Village Vanguard jazz club owner Lorraine Gordon has died at age 95. According to NPR, Gordon suffered a stroke on Memorial Day and has now passed away due to complications from the incident.
A jazz fan since her teen years, Gordon was one of the genre’s biggest female pioneers. She worked alongside her first husband, Blue Note Records co-founder Alfred Lion, as an A&R for the label in the 1940s and is credited with discovering Thelonious Monk, introducing him to Lion and helping book Monk at the nightclub.
After the passing of Village Vanguard owner (and Gordon’s second husband) Max Gordon, Lorraine took full ownership of the venue, which opened in 1935 and is to this day the longest-running jazz club in New York City. The club has hosted performances by Miles Davis, John Coltrane, Bill Evans, Sonny Rollins, Betty Carter, and countless others.
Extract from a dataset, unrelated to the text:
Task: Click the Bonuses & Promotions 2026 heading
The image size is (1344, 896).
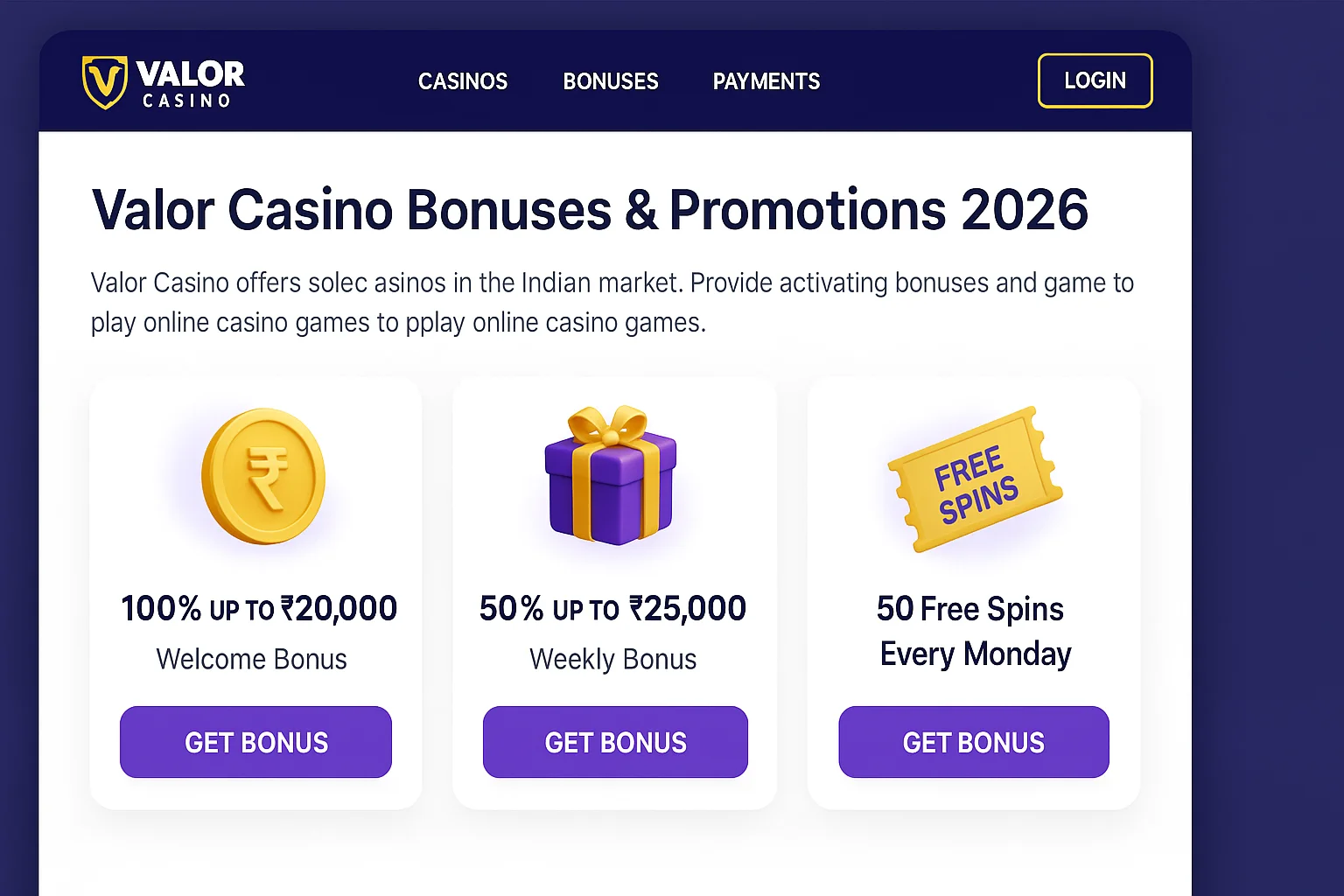Action: coord(590,210)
In 2006, she published a memoir titled Alive at the Village Vanguard: My Life In and Out of Jazz Time alongside Barry Singer, and was recognized as a “Jazz Master” by the National Endowment for the Humanities in 2013—the only instance the honor has been awarded to a club owner.
“What I’m saying is, I didn’t arrive at the Village Vanguard from out of the blue. I stuck to what I loved,” she wrote in the memoir. “That was my art. I’m not a musician; I’m not a singer; I’m not a painter; I’m not an actress. I’m none of those things. But throughout my life I followed the course of the music that I loved.”